- Directed by: Gloria Mercer
- Written by: Aidan West
- Produced by: Gloria Mercer Aidan West Nic Altobelli
- Starring: Bethany Brown Cody Kearsley Tandia Mercedes Chris McNally
- Cinematography: Devan Scott
- Edited by: Gloria Mercer
- Music by: Caleb Chan
- Production companies: See Horse Films Area V5 Pictures
- Distributed by: Vortex Media Drafthouse Films
- Release date: March 12, 2026 (SXSW);
- Running time: 85 minutes
- Country: Canada
- Language: English

= A Safe Distance =

2026 Canadian film

A Safe Distance is a 2026 Canadian crime thriller film directed by Gloria Mercer. The film stars Bethany Brown as Alex, a woman who is abandoned in the forest by her boyfriend Joey (Chris McNally) after rejecting his marriage proposal; she then comes across the off-the-grid camp of Matt (Cody Kearsley) and Kianna (Tandia Mercedes), a couple hiding out from the law after committing bank robbery, and becomes drawn into the couple's relationship as a third partner.

The film, Mercer's full-length directorial debut, is an expansion of her 2021 short film of the same title, which starred Lissa Neptuno as Alex and Emma Soothill as Kianna. It was shot in British Columbia in 2024, and produced by Mercer and screenwriter Aidan West under their See Horse Films banner along with Nic Altobelli of Area V5 Pictures.

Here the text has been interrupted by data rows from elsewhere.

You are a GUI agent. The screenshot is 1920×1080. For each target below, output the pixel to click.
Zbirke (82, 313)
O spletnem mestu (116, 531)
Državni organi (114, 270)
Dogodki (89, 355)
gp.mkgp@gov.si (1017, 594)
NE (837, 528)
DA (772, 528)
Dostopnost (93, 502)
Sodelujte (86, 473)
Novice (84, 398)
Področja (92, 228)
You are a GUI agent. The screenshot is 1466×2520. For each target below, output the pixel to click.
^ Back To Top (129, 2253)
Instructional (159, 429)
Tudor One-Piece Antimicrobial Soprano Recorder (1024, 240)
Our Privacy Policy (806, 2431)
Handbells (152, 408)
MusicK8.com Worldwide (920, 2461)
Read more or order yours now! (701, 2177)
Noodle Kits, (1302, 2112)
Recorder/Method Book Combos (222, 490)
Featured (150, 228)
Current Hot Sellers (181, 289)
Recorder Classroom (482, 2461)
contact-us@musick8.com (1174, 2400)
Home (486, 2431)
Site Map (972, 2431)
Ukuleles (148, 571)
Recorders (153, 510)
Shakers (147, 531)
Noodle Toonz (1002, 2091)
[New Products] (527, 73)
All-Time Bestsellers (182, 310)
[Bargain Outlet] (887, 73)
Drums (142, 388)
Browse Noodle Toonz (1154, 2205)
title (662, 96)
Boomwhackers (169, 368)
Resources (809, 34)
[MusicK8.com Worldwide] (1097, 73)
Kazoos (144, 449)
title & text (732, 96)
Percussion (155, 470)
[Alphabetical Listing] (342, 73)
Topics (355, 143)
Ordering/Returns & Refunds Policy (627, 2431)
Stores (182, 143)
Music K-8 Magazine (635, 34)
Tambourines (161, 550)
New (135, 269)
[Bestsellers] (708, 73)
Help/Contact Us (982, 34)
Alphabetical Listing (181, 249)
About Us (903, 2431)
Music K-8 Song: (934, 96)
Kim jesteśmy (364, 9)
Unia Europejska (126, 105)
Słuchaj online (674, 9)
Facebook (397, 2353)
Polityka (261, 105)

The film premiered at the 2026 South by Southwest Film & TV Festival. Its Canadian premiere took place at the 30th Fantasia International Film Festival in July 2026.

==Critical response==
Brian Tallerico of RogerEbert.com favourably reviewed the film, comparing it to the work of Patricia Highsmith, particularly Deep Water and its 2022 film adaptation. He concluded that "some of the material about the 'freedom' of the criminal life is a bit overwritten (although that’s sometimes-intentional given Matt is a bit of a blowhard), and the final act has a few choices and a twist that didn’t land for me, but the bulk of 'A Safe Distance' works. Not only is Mercedes a magnetic performer, Mercer shoots her limited settings well, giving the film a lush, natural look. I think Patricia Highsmith would have dug it."

==Awards==
At Fantasia, the film tied with Insectasy for the Bronze Audience Award for Canadian films.